◆ **Document passage**

Mr Blurton's personal circumstances

  1. Mr Blurton is now 47 years of age.

  2. As is too often the case with offenders who come before the court on applications under the HRSO Act, Mr Blurton's personal history as a young child is tragic. His background is a stark reminder of the devastating consequences that can follow when a child is exposed to homelessness, abuse and drug use from a very early age. It is also a stark reminder of how important it is that sufficient resources are allocated to ensure young children from deprived and abusive backgrounds are provided with care, support and protection. Doing so affords to those children the basic human needs and compassion which are the core of a properly functioning society. It also protects the community by reducing the prospect that such children will commit offences later in life that cause significant harm to others.

  3. I take the following matters in respect of Mr Blurton's personal history from Dr Petch's report contained in Volume 2 of the Book of Materials.

  4. Mr Blurton is the third of 11 children to his mother.

  5. Mr Blurton's parents separated when he was a child, at some point between when he was four and eight years of age.  After his parents separated, he had a transient life, moving between relatives, but predominantly lived with his grandparents on his mother's side.  His grandparents died suddenly when he was around nine or 10 years of age, after which he lived with a cousin and other relatives and then foster carers.  He also spent time living on the streets.  His accommodation was unstable, and he started offending to support himself.

  6. Mr Blurton was reported to have many cognitive and learning challenges at school.  On his own account, he was very difficult at school and was kicked out of several schools. He last attended school in year six when he was aged about 11.  He has since learnt to read and write, but finds mathematics very difficult.

◆ **Excerpted data**
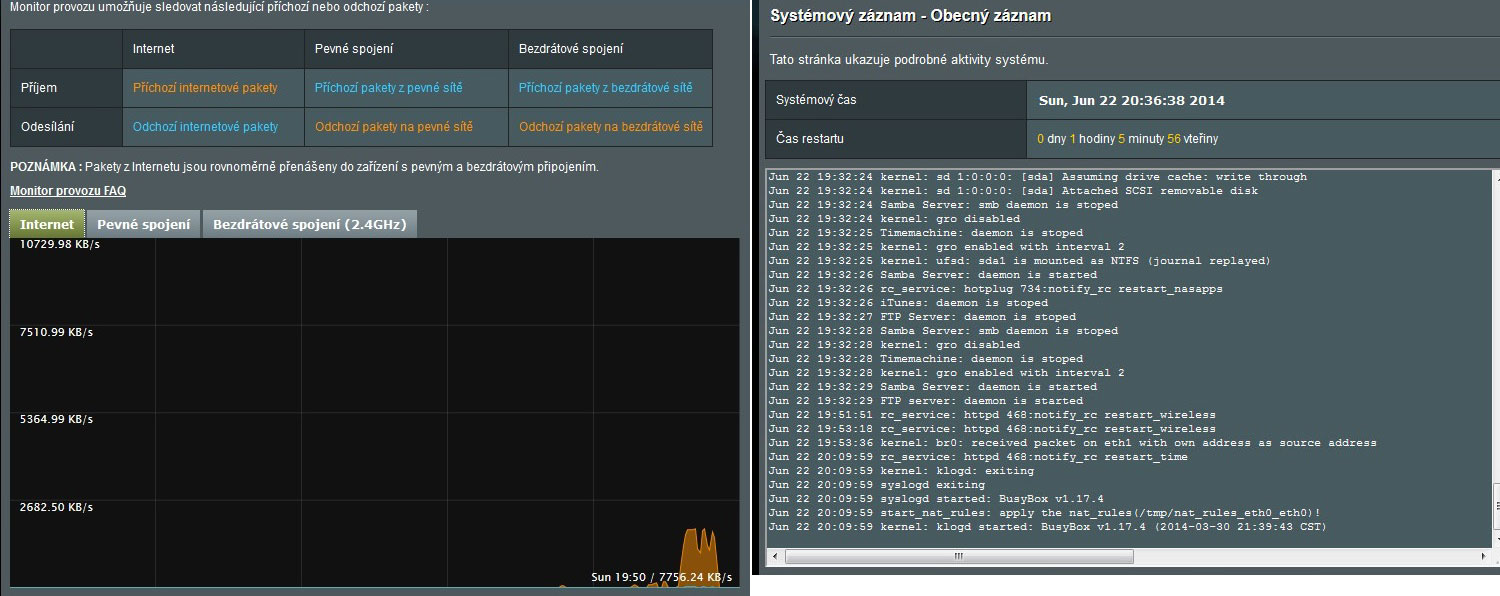
Task: Click the log's horizontal scrollbar left arrow
Action: [775, 555]
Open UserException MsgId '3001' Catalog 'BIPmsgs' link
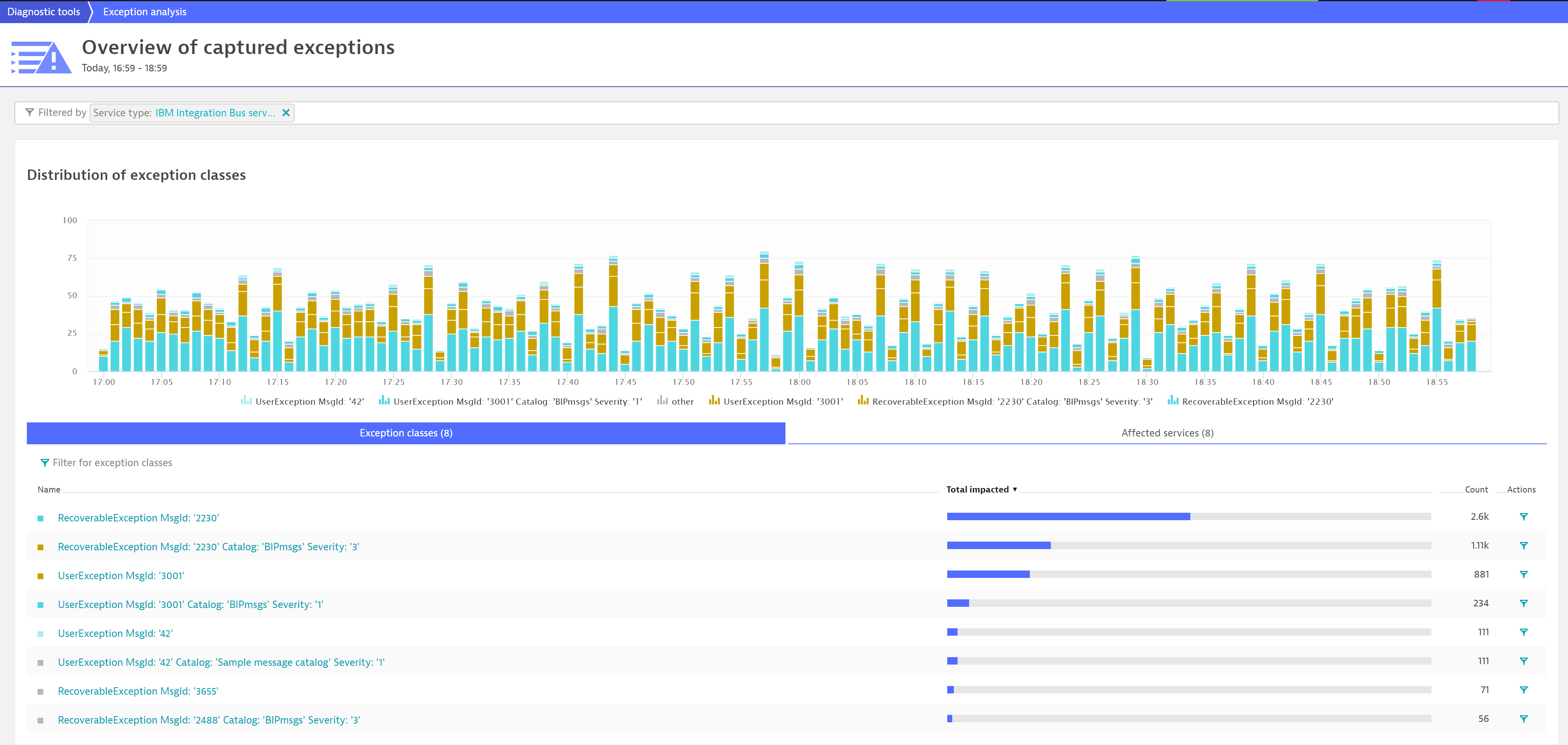The image size is (1568, 745). [191, 604]
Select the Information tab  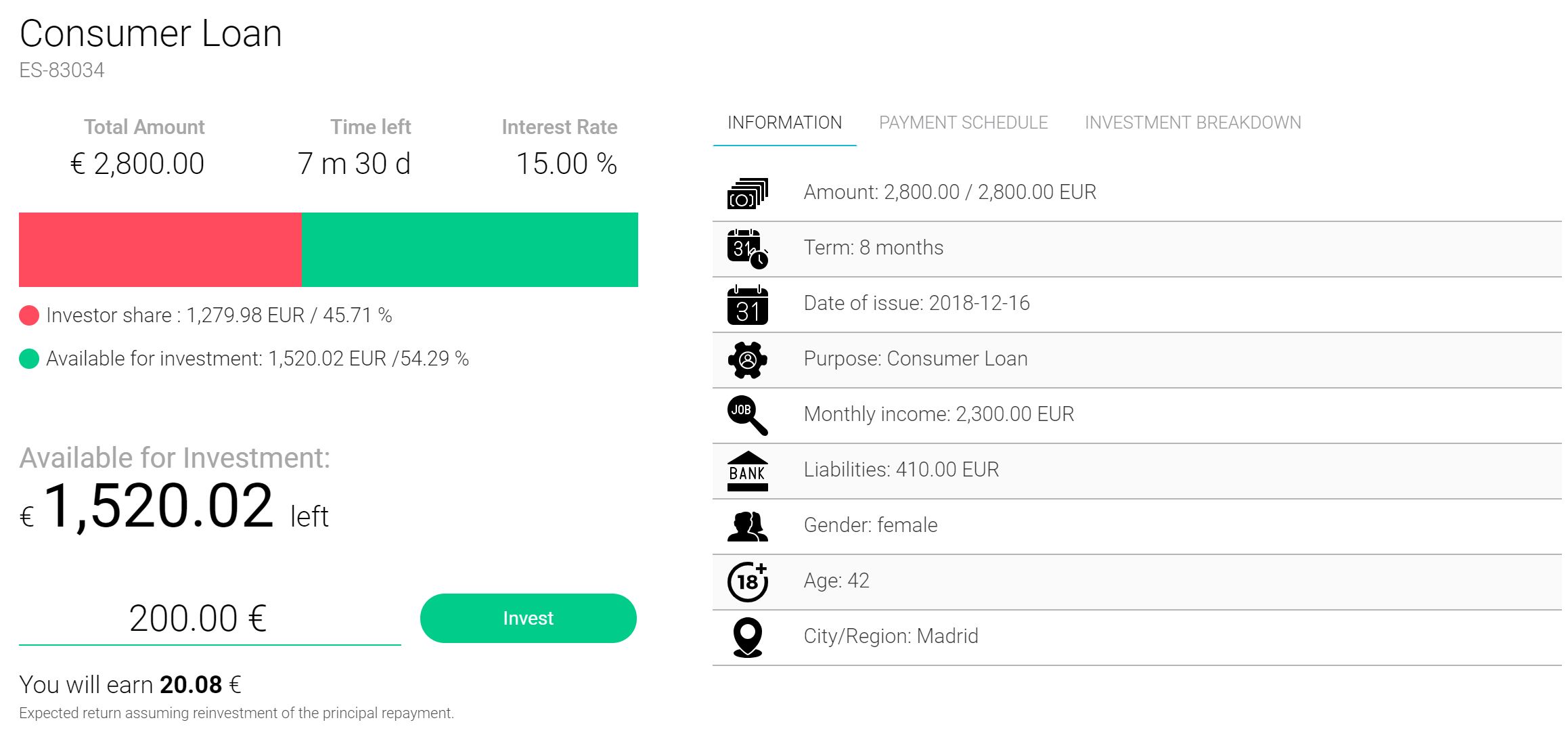[x=784, y=123]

◆ **Requirement**
Carry on the court passage about Mr Blurton's personal circumstances from the point where it stops.

◆ **Response to this exercise**
  7. Mr Blurton started inhaling substances, mainly glue and petrol, from the young age of nine and continued doing so until he was about 15 years of age.  He did so to "drown his sorrows".

  8. Mr Blurton started drinking alcohol from about 11 years of age, and thereafter, started to use cannabis, methamphetamines and heroin.  For a long period of time he preferred drinking alcohol, however this changed over time to a preference for methamphetamines and then heroin.  He has used heroin and other drugs daily.  Alcohol and drug use are a significant problem for him.

  9. Mr Blurton suffered head injuries as a child.  At the age of nine, he was hit by a car whilst riding his bicycle and spent several days in Princess Margaret Hospital.  When he was 12, he was admitted again to Princess Margaret Hospital, sustaining a left temporal depress skull fracture after he was hit by a metal bar.

  10. Mr Blurton began to offend at an early age.  By 10 years of age, he had committed numerous property offences, bail offences, assaults and drug offences.  This pattern has escalated ever since.  I describe in more detail below the nature of his offending overall.

  11. Dr Petch summarised Mr Blurton's childhood as being characterised by the absence of secure, nurturing and stable relationships, family violence, parental substance misuse, lack of stability, sexual, physical and emotional abuse, self-reliance, violent offending and antisocial behaviours modelled on family norms, severe head injuries and cognitive impacts, lack of formal education, poly-substance misuse and some self-harm behaviours.[39]

    [39] Book of Materials, volume 2, page 440.

  12. Mr Blurton is currently in a physically healthy state.

  13. Mr Blurton has never worked in formal employment and does not have any trades or qualifications.

  14. Mr Blurton has three children from different mothers. The children are now all adults.

  15. Mr Blurton underwent a cognitive assessment in 2020 for the purposes of a then upcoming sentencing hearing.  He was placed in the extremely low range of overall intellectual capacity where 99.9% of others perform higher.  He scored in the same range for verbal comprehension and perceptual reasoning.

  16. The State Administrative Tribunal made an order on 20 November 2024 appointing a limited administrator and guardian to Mr Blurton.  The grounds for the making of those orders included that Mr Blurton was incapable of looking after his own health and safety, and in need of oversight, care or control in the interests of his own health and safety.[40]

Offending History

[40] State Administrative Tribunal orders made 20 November 2024.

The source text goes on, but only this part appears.